チェコ=英=仏の合作映画です。
この映画はナチの野獣ことラインハルト・ハイドリヒ暗殺作戦の中心的役割を果たしたヨゼフ・ガブチークとヤン・クビシュの二人を英雄視していません。
クライマックスでこの映画が示唆したものは、この二人によって成し遂げられたハイドリヒ暗殺がいかに大きい代償をチェコの人々に強いたかということでした。そこにこの映画の、そしてこの事件に関わる歴史の重みを感じさせられました。
ヒトラー、ヒムラーに次ぐ、ナチス第3の男で”金髪の野獣”とか”プラハの屠殺者”として恐れられたラインハルト・ハイドリヒの暗殺事件を、史実をもとに描いた暗殺サスペンス劇でした。
第2次世界大戦直下、占拠地域をヨーロッパのほぼ全土に広げていたナチスで、ヒトラーの後継者と目されていたナチス高官ラインハルト・ハイドリヒは、ユダヤ人大量虐殺の実権を握っていました。
ハイドリヒ暗殺計画を企てたイギリス政府とロンドンを拠点としたチェコスロバキア亡命政府は、1941年の冬にヨゼフ、ヤンら7人の暗殺部隊をパラシュートによってチェコ領内に送り込みます。
プラハの反ナチス組織や家族との接触など計画は進みますが、ロンドンのチェコスロバキア亡命政府と現地のチェコ・プラハにいる反ナチス組織の間には微妙な考え方の相違がありました。
そんなこと(ハイドリヒ暗殺)をすれば報復によって世界地図からチェコの国が抹消されてしまうと恐れる反ナチス組織の高官もいたのです。(そこまではいかずとも犯人たちを匿った疑いをかけられたチェコのある村が壊滅の憂き目にあってしまう結果となりました。)
素早い対応を要求される作戦を実行に移す一方で、ロンドンの亡命政府に確認の連絡が取られます。亡命政府からは、送り込んだ暗殺部隊には「計画通り実施!」の、そして現地の反対派には「計画中止」の返事が戻ってきます。
まるで、大東亜戦争時の日本軍の大本営の戦略と、インパールや沖縄での現場の戦略の齟齬をみているような感じでした。
暗殺は必ずしも計画通りの実施とはいかず、不首尾に終わったと思われた暗殺のミッションは、結果的にハイドリヒの死によって成功してしまいます。

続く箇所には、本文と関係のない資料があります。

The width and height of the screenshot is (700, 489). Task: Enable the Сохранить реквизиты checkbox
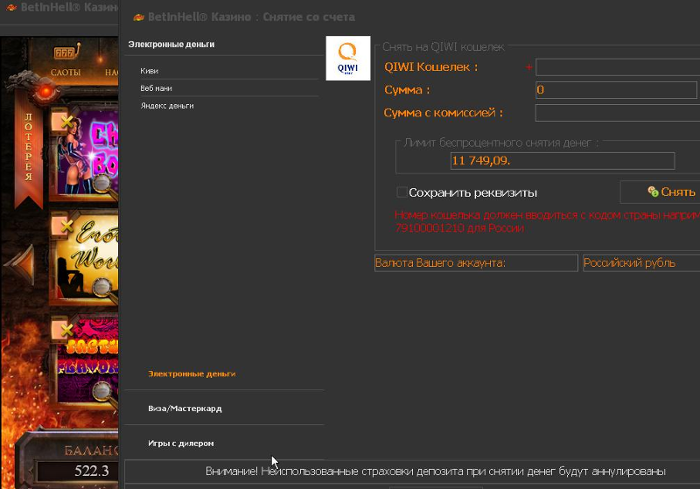click(x=402, y=192)
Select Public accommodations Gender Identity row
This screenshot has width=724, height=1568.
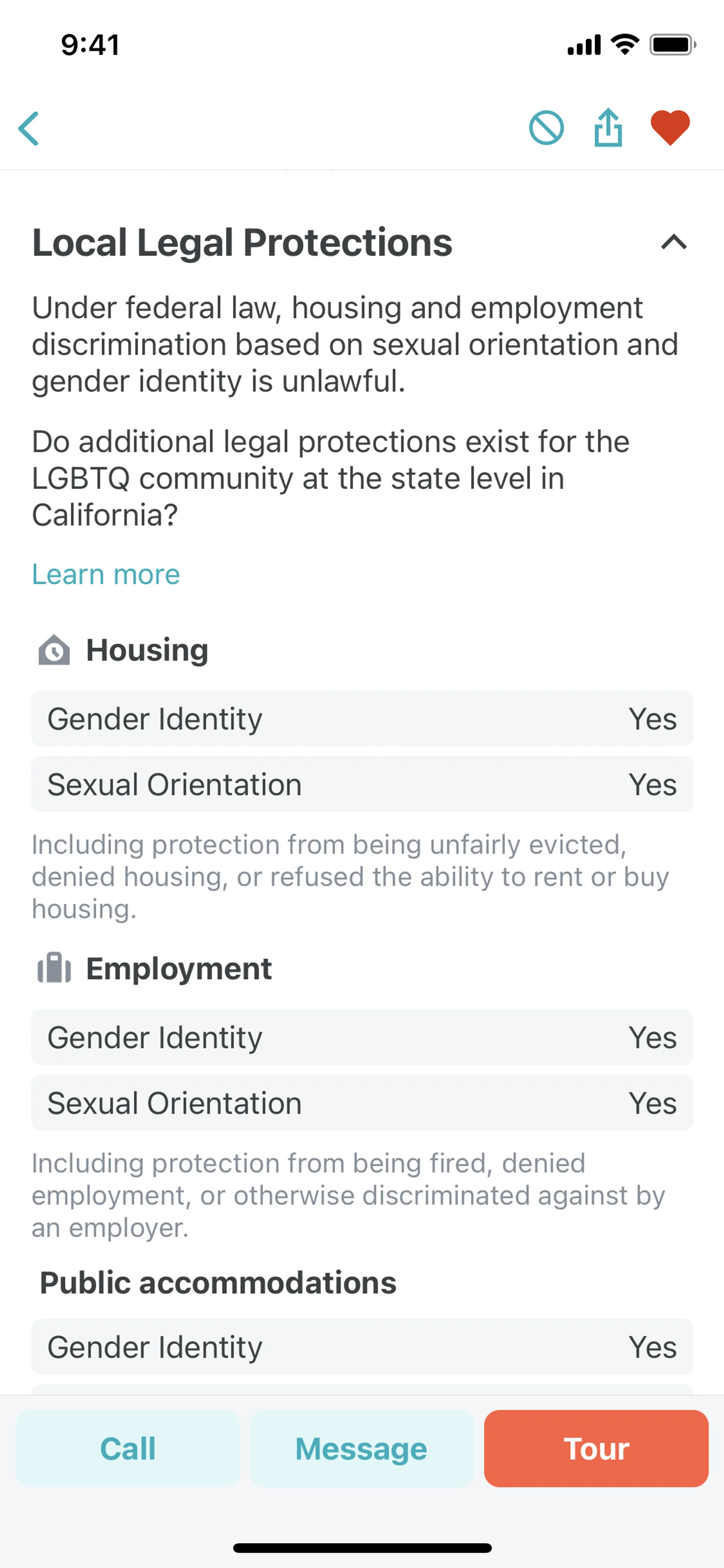pos(362,1347)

しかし、ハイドリヒへの襲撃に憤慨したナチスは、常軌を逸した報復を展開することになり、結局5000人とも10,000人ともいわれる数のチェコ人が暗殺者捜索の名の下に殺害されるという悲惨な結果を招きました。ある村は、村ごと消滅させられてしまいました。
ヨゼフ役は、最近観た映画「ダンケルク」でマーク・ライランス演じる小型プライベートボートの船長が助ける謎の英国兵を演じていたキリアン・マーフィ、ヤン役は「フィフティ・シェイズ・オブ・グレイ」でグレイを演じたジェイミー・ドーナンが演じていました。
眼鏡を忘れてしまって字幕を読むのに余計なエネルギーを使ってしまいましたが、それでも画面の映像はメリハリが効いていて素晴らしいと思いました。
ナチス兵の冷徹非情さが際立つ拷問シーンから始まって(ヨゼフやヤンを匿ったチェコ人レジスタンスのおばさんがいきなり鼻の骨を折られてしまいます)、通報によって暗殺部隊が隠れ潜む協会での銃撃戦となる一連のクライマックスのシーンの恐怖も半端ではありませんでした。
新宿武蔵野館の劇場席の椅子は個別に別れていないので、横に座った観客が腰を浮かせてそこからドシンと座り込む振動が感じられたというか、連続する拷問から銃撃のシーンで一番腰を浮かしていたのは私だったかもしれません。
仏作家ローラン・ビネのゴンクール賞最優秀新人賞受賞作「HHhH (プラハ、1942年)」を2014年に読んでいましたので、同じテーマ(ハイドリヒ暗殺)を扱った映画「HHhHプラハ 1942年」(米国映画)を楽しみにしていました。
「HHhH (プラハ、1942年)」の映画化作品が公開される前にこの「ハイドリヒを撃て!ナチの野獣暗殺作戦」が先行公開されてしまいました。
ある意味、イギリス映画の風味に富んだ良質の映画だったと思います。